# Heaviest front squat???



## eurgar (May 5, 2008)

What weight do you use for front squat ? and how does this weight compare to back squats ?

I ask this as I have never really done them properly before. Try ed them tonight and went up to 120kg for 8, and it felt quite heavy. I realize that this weight can go up quite a bit as I get used to doing them, but would be nice to have an idea of what weight to aim for.


----------



## Tall (Aug 14, 2007)

I only ever Front Squat ATG for reps so it's maybe 60/70% of my back squat 1rm


----------



## 3752 (Jan 7, 2005)

before i was paralysed in 1996 i used to do front squats the heaviest i got was 170kgs for 8 reps


----------



## Guest (Sep 5, 2008)

Pscarb said:


> before i was paralysed in 1996 i used to do front squats the heaviest i got was 170kgs for 8 reps


 That is awesome strenght:thumb:

Free weight aka without a manta ray i have done 140kg for 10 and i nearly choked my self out doing it.


----------



## Marsbar (Nov 10, 2007)

Best for a single is 155kg and it felt very heavy .. much harder than a back squat. Paul 170kg x 8 is immense!!!


----------



## 3752 (Jan 7, 2005)

no manta ray Con...before my accident i was very strong on squats i loved front squats....


----------



## shakey (Jun 8, 2004)

Pscarb said:


> no manta ray Con...before my accident i was very strong on squats i loved front squats....


Your heavy sessions & good genetics paid off tho mate as even tho you cant do them anymore...your legs are awesome.....even off season :cursing: :tongue:


----------



## jjb1 (Jun 28, 2007)

blimin hell paul i didnt know that, fair play to getting back to where you are!

im real happy with a 140k front squat for 8 dropping paralel every rep, i find much more and i really struggle to keep it on the delts so hopefull my delts will get bigger soon


----------



## Nytol (Jul 16, 2005)

Pscarb said:


> before i was paralysed in 1996 i used to do front squats the heaviest i got was 170kgs for 8 reps


Seriously impressive weight there mate!

Like Con I find the bar across the throat the biggest issue, so I normally keep the reps in the 3-5 range.

I have a Sting Ray but think it is $hit, puts the weight too far forward, making keeping balance with a decent weight even harder.

I think I did 180 x 4 years ago, I prefer front squats to back squats, they suit my structure better, but my squatting front or back is still poo


----------



## eurgar (May 5, 2008)

like con & nytol said what i was struggling most with was bar against throat they felt good on the legs i can defiantly feel them today anyway lol all need to do now is get used to using more weight think i will set my self a target of 150kg for 6 hopefully will hit this in next 4-6 wks will keep you posted:thumb:


----------



## MXD (Jan 23, 2008)

I allways go light on fronts for de work but I'm starting to go heavier on them again.

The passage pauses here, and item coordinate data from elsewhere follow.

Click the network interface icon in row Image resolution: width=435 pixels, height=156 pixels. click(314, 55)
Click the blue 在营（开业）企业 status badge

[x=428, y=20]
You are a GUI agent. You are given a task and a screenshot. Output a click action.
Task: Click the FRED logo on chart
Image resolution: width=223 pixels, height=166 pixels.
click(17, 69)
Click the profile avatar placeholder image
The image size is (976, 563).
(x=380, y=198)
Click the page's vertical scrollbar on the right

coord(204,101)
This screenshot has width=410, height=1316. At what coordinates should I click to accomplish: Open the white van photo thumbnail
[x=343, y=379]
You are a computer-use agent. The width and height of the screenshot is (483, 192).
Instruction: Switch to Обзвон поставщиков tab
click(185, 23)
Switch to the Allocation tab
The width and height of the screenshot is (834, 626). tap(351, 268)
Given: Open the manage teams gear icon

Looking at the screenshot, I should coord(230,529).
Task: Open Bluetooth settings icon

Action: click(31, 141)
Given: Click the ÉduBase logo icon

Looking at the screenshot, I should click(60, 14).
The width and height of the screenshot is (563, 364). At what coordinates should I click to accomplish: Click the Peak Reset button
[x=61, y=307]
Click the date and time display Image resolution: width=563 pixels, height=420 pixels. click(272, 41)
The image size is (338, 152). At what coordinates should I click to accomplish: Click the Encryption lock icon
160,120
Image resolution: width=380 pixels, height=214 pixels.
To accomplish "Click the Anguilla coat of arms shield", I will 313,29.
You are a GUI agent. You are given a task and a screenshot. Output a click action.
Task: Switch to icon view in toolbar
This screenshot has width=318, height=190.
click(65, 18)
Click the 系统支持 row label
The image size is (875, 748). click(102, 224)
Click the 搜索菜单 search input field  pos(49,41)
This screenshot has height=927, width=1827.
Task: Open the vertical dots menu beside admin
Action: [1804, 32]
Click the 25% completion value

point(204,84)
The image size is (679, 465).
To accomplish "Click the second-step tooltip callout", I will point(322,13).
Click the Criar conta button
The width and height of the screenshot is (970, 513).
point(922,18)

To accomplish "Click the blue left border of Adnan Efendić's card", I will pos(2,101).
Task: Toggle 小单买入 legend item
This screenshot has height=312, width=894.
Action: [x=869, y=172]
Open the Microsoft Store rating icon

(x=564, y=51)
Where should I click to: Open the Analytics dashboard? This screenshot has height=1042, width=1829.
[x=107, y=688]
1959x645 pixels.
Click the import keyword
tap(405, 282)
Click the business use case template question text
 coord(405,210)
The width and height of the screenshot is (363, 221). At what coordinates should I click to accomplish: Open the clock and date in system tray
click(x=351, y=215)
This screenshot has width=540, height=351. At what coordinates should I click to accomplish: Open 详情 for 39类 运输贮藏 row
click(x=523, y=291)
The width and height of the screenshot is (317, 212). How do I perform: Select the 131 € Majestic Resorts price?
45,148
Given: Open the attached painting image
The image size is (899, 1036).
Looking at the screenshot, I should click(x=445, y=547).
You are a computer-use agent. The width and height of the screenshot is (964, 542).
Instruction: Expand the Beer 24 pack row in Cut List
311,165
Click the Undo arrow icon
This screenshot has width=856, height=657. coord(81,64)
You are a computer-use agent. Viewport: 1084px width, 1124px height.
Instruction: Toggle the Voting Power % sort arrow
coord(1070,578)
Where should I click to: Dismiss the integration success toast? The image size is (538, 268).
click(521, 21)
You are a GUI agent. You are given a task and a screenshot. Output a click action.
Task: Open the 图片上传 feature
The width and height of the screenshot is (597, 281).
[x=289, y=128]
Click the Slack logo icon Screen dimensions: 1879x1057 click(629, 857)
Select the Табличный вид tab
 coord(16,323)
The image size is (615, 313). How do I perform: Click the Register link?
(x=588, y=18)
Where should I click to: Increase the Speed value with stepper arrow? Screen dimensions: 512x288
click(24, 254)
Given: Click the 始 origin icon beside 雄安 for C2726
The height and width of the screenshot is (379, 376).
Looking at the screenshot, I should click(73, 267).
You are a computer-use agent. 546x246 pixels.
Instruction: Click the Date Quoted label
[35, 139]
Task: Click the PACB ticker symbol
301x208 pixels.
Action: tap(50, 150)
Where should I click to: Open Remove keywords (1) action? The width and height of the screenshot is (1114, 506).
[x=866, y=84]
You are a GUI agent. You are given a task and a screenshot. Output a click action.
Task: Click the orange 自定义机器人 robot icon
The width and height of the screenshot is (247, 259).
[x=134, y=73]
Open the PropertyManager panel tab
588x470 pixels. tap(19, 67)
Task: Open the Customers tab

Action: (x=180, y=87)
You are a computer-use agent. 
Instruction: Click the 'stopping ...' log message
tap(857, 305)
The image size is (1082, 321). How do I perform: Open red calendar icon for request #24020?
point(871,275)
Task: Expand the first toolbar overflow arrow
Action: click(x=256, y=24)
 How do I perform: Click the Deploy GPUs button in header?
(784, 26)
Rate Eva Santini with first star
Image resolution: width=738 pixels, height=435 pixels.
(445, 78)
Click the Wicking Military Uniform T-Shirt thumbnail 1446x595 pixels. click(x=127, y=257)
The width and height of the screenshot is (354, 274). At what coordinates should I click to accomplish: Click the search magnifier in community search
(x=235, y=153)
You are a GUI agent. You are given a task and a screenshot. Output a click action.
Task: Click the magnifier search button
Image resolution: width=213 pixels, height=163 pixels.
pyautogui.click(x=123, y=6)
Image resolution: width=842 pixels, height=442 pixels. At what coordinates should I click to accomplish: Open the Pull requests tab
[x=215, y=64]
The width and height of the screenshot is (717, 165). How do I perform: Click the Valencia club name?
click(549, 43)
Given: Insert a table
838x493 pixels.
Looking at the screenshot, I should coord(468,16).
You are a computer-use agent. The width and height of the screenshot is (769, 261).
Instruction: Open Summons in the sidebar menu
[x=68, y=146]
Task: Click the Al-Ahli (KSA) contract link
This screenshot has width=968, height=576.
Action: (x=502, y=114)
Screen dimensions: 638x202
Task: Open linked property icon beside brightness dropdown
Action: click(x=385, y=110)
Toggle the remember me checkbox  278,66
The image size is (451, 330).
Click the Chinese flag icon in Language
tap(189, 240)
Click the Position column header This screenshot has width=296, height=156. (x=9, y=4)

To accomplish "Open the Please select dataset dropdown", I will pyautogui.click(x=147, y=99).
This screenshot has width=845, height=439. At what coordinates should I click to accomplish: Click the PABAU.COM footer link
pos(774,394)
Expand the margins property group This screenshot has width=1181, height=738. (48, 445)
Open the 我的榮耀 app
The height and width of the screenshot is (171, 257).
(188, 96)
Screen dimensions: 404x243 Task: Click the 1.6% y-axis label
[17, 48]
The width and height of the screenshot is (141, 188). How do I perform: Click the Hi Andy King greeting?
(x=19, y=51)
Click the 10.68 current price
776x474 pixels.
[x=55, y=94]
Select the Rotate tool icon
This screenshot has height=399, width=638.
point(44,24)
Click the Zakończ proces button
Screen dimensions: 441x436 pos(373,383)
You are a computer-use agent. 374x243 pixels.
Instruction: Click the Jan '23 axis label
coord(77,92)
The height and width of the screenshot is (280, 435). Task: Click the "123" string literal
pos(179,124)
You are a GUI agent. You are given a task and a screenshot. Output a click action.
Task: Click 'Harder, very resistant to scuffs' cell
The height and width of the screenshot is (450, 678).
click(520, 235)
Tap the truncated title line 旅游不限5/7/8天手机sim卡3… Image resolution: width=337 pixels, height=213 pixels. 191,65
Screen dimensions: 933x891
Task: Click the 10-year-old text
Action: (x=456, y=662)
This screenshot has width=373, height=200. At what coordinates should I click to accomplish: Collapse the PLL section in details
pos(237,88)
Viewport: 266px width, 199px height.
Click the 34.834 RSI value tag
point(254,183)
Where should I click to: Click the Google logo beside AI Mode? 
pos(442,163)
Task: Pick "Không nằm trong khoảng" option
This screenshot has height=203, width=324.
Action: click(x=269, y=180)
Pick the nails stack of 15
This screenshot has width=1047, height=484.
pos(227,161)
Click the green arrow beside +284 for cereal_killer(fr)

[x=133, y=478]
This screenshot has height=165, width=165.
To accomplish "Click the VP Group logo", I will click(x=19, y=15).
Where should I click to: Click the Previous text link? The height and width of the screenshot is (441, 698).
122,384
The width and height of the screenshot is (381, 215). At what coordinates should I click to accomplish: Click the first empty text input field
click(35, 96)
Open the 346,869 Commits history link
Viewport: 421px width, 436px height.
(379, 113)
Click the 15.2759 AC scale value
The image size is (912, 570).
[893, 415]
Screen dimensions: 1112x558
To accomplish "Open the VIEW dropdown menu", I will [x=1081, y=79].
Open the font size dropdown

Last time I front squatted (atg) I got 100*12 really easy im going for 120*10 next week


----------



## eurgar (May 5, 2008)

Pscarb said:


> before i was paralyzed in 1996 i used to do front squats the heaviest i got was 170kgs for 8 reps


 never knew about your accident you done well to get back into any shape by the sounds of it, and to get to your standard now is immense. I always give credit to someone who can come back from something like that well done


----------



## Nine Pack (Oct 30, 2006)

I have done a lot on this movement, but only to just below parrallel. 5 plates aside plus whatever the bar weighed for 4 reps was my max. Not done it for a while though, it nearly ripped my rhomboids apart. Comfortably & with good form, 3.5 plates aside is my limit.

I could never do standard squats so I had to get strong on this movement. I have no idea what weight I could do on a normal squat.


----------



## 3752 (Jan 7, 2005)

cheers guys....i used to love front squats and for some reason the way my shoulders had developed (or lack of  ) back then i found the positioning ok ...

I am very lucky that i have good genetics in my legs especially my quads because unfortunatly my back is such an issue now i cannot go heavy and have to find ways of creating growth whilst training my legs...


----------



## joepeeps (Nov 13, 2007)

I'm loving front squats right now and i'm up to 150 for a triple..hoping to get to 4 plates for a single this year.

Currently i train legs with front squat/back squat only as my 2 main movements alternating which one i do first each week and it's a routine i like a lot.

I keep the reps low on fronts 1-5 and bit higher on back 6-10..i'd recommend this approach as it's a really good workout..the only problem is i end up taking over the squat rack for half an hour!!


----------



## paulo (Feb 17, 2007)

have had to give up back squats due to recurring back injury-would front squat be easier on the lumbar?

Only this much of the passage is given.